Journalists occasionally experience interference while performing their jobs. A regulation that went into effect in April 2014 limits the number of journalists accredited to the parliament, bans them from taking pictures of deputies’ personal belongings, and restricts their movement inside the parliament building. Separately, in 2012, Jaroslav Haščák, co-owner of Penta—a private equity firm implicated in the so-called Gorilla case, a major corruption scandal—unsuccessfully sought court injunctions against several websites that had published the files at the center of the scandal, and against a book about the affair written by the Canadian-Slovakian investigative journalist Tom Nicholson. In a separate case, in 2013, police pressured Nicholson to reveal his sources in an investigation of connections between an adviser to Interior Minister Robert Kaliňák and the head of a criminal organization. In May 2014, unidentified perpetrators stole Nicholson’s car—which contained his computer and documents with sensitive information—while he was traveling in Poland. Nicholson has expressed concern that people who supplied him with information could be at risk following the incident. Physical attacks on journalists are rare, and no major incidents were reported in 2014.
Most Slovak media outlets, including all major print outlets, are privately owned, and the country’s media outlets disseminate diverse views. The main operators in the radio market are Rádio Expres, which is privately owned, and the public Slovak Radio. Even though television remains the main source of information in the country, Slovaks enjoy growing access to the internet, which the government does not restrict; approximately 80 percent of the population used the medium in 2014. Private as well as public outlets have faced increasing financial pressure in recent years. Broadcasting taxes were reinstated in 2013 to ensure the independence and financial stability of the public broadcaster, Radio and Television of Slovakia (RTVS); the government also reintroduced state contracts as a form of income for RTVS.

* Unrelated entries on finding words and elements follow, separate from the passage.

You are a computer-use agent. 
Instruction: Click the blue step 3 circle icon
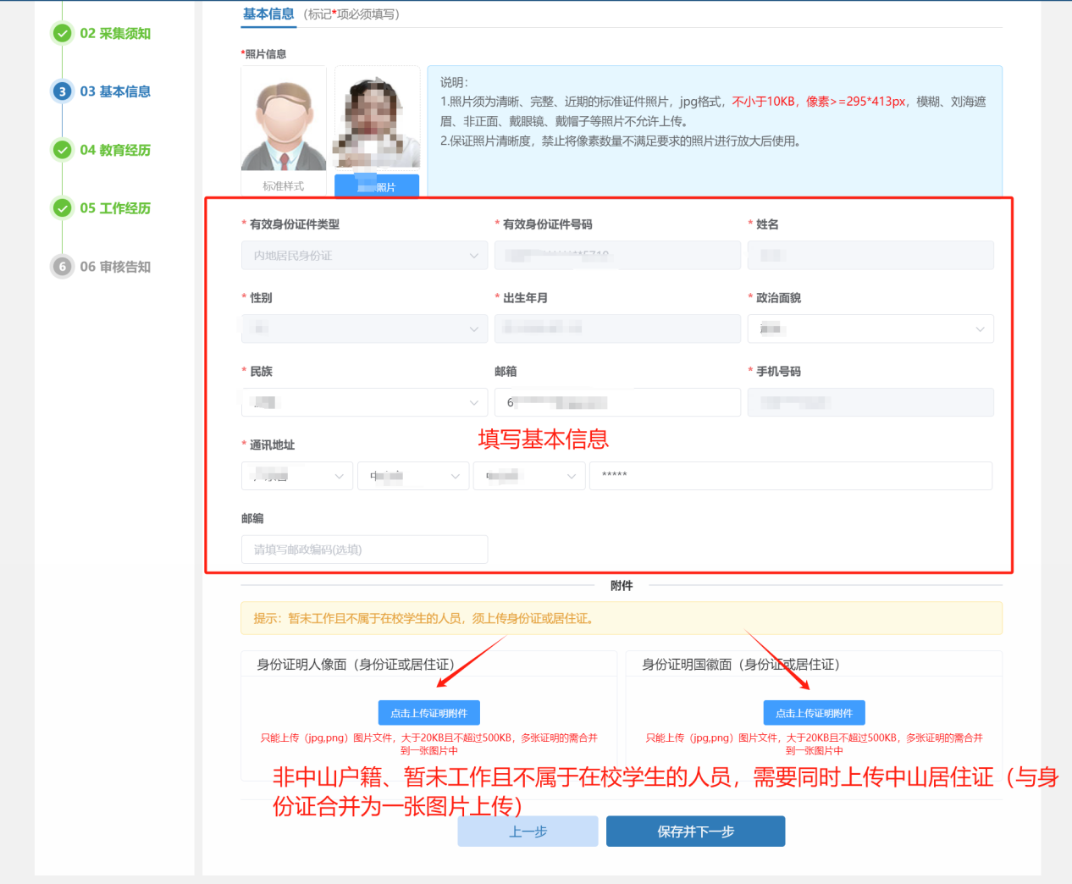[62, 91]
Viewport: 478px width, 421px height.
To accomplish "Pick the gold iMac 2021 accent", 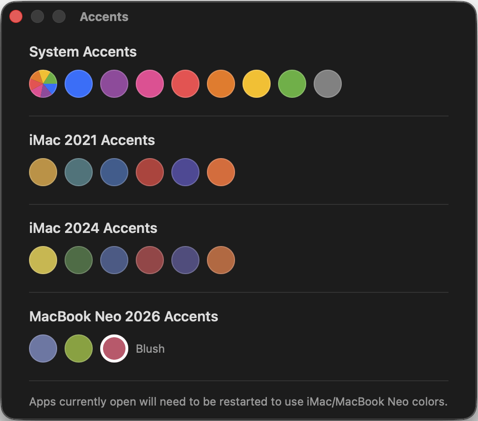I will (43, 172).
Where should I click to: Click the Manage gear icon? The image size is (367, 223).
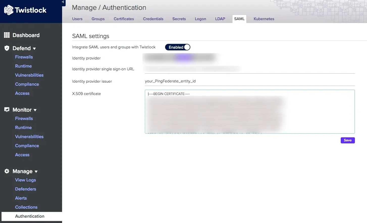pos(7,171)
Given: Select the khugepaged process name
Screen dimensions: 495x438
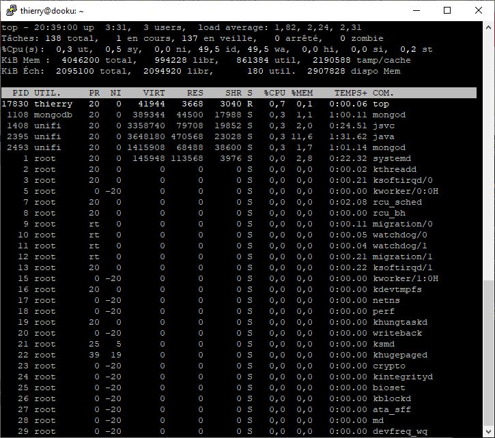Looking at the screenshot, I should pyautogui.click(x=400, y=355).
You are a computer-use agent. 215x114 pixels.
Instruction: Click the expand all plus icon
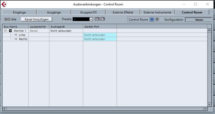tap(6, 19)
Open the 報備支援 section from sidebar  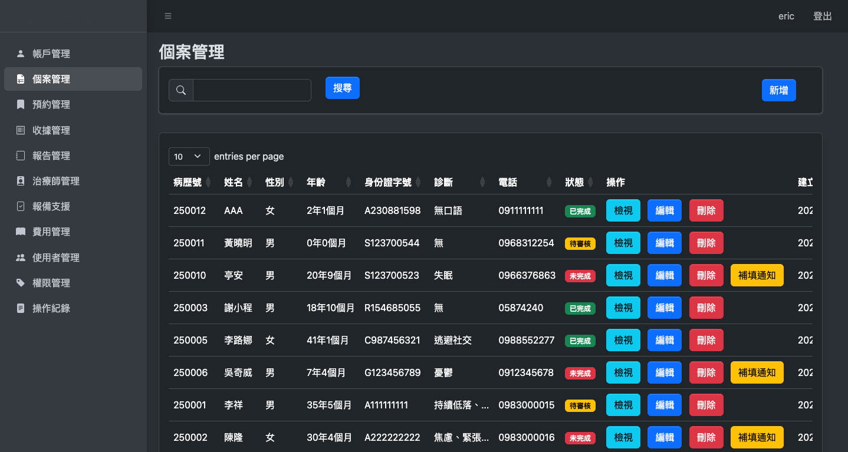[x=51, y=206]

Lack of transparency in media ownership remains a concern, as does the inadequate enforcement of regulations on the cross-ownership of outlets. The print market has seen significant changes in the past few years as a result of increasing concentration of ownership following acquisitions by Penta, whose leadership was infamously implicated in corrupt behavior alongside former government officials in the Gorilla scandal. Numerous journalists left the leading daily Sme in October 2014 after Penta announced its intention to buy a 50 percent share in Petit Press, the publisher of Sme and of Slovakia’s Hungarian- and English-language newspapers. Penta backtracked at the last minute and acquired a 45 percent share in the publisher, but the purchase nevertheless left press freedom advocates anxious about ownership concentration and potential links between media owners and government officials. Penta also purchased the publishers 7 Plus and Trend Holding in September. Slovakia’s leading financial group, J&T, has indirect links to Pravda, a prominent daily, and owns the second-largest commercial broadcaster, TV Joj. Both outlets receive substantial advertising from companies linked to J&T.